Sus descubridores la llamaron Benjamina y estiman que era una neandertal preadolescente cuando murió, hace 430.000 años, en la sierra de Atapuerca (Burgos, España). Su cráneo asimétrico y de volumen reducido revela que padeció craneosinostosis, una rara enfermedad que provoca la fusión prematura de los huesos craneanos. Esto impide el crecimiento del cerebro, lo que se expresa en disfunción intelectual. Por lo mismo, “Benjamina” no habría sobrevivido sin la protección y cuidados de los miembros de su clan. Este sorprendente hallazgo revela que nuestros antecesores homínidos tenían sentimientos que hoy denominamos de “alteridad”.

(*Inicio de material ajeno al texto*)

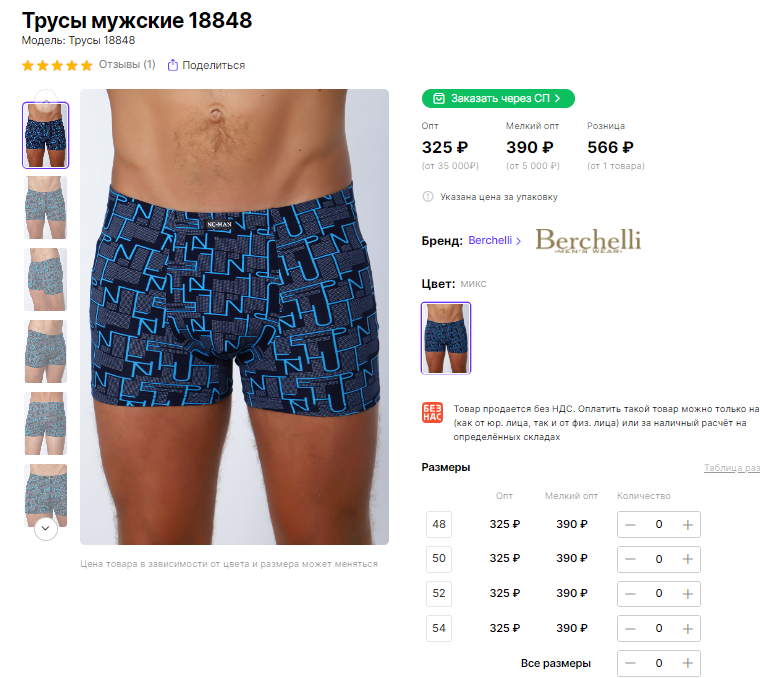
Task: Click the quantity field for size 48
Action: (x=659, y=524)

La filiación divina es fuente de nuestra dignidad, elevada y hecha irreductible por la Encarnación de Cristo en nuestra humanidad y por Su muerte redentora
Este término, acuñado por los filósofos modernos, deriva de la palabra latina alter que significa “otro” y se usa para designar la capacidad de ponerse mentalmente en la situación de otra persona. La conducta que suscitan los sentimientos de alteridad se denomina “altruismo” o “solidaridad”, definidas como la disposición a ayudar a quienes lo necesitan sin esperar algún beneficio. Este es uno de los rasgos propios y exclusivos de la especie humana y, tal como revela la historia de la niña neandertal, es parte de nuestra naturaleza primigenia, inherente a la condición humana. Estamos hechos para vivir en sociedad, para ayudarnos y protegernos mutuamente, para cuidar de otros.
En perspectiva cristiana, la alteridad refleja uno de los principales dones del Creador a la humanidad: nuestra vocación al amor. La filiación divina es también la fuente de nuestra dignidad como personas. Una dignidad elevada y hecha irreductible por la Encarnación de Cristo en nuestra humanidad y por Su muerte redentora. Para los cristianos, ese “otro” que nos mueve a ser solidarios es nuestro hermano, nuestro “prójimo”. “¿Quién es mi prójimo?”, pregunta con malicia un maestro de la ley a Jesús. La respuesta a esa pregunta fue la parábola del Buen Samaritano (Lc 10, 25-37). Conocemos bien ese relato. El sacerdote observa al hombre malherido y pasa de largo. Lo mismo sucede con el levita. Para ellos tocar a una persona ensangrentada, que la ley mosaica consideraba en un estado de impureza, les habría impedido participar en las celebraciones litúrgicas de Jericó, lugar hacia el que se dirigían. Al poner de protagonista a un samaritano, que no pertenecía al pueblo elegido, Jesús está implícitamente condenando los elementos deshumanizadores de la ley mosaica interpretada en su literalidad. El samaritano no tiene las ataduras de los observantes que lo precedían en el camino y obedece al impulso inherente a su humanidad, que es el de ayudar al hombre herido.
Los cristianos estamos llamados a actuar en defensa del derecho fundamental que emana de nuestra dignidad como personas: el derecho a la vida.
La acción del samaritano ejemplifica lo que Jesús espera de nosotros. A partir de interpretaciones erradas del concepto de dignidad humana, hay leyes que despojan de ella a un feto para justificar el aborto o defienden a la eutanasia como una “muerte digna”. Al igual que el samaritano, los cristianos estamos llamados a actuar en defensa del derecho fundamental que emana de nuestra dignidad como personas: el derecho a la vida. Es hora de sumarse a quienes se oponen a la despenalización del aborto y de la eutanasia, a defender el derecho a la vida del que aún no ha nacido y el derecho a una muerte verdaderamente digna, no procurada, de todo enfermo terminal. Acompañemos a las madres de embarazos no deseados, a los ancianos desvalidos, a las personas con discapacidades severas. Cuidemos nuestra propia vida siguiendo las recomendaciones de la medicina preventiva y respetando los límites de velocidad. Seamos proactivos en nuestra oposición a las guerras, a la violencia social, a toda forma de injusticia y coartación de derechos ciudadanos. Protejamos el medio ambiente por respeto a la vida de las generaciones futuras.
¿Qué otros ejemplos debiéramos promover? ¿Cuál es la invitación que Jesús nos haría hoy? ¿Cuán vigente –o urgente– sigue la enseñanza que nos deja la parábola del Buen Samaritano?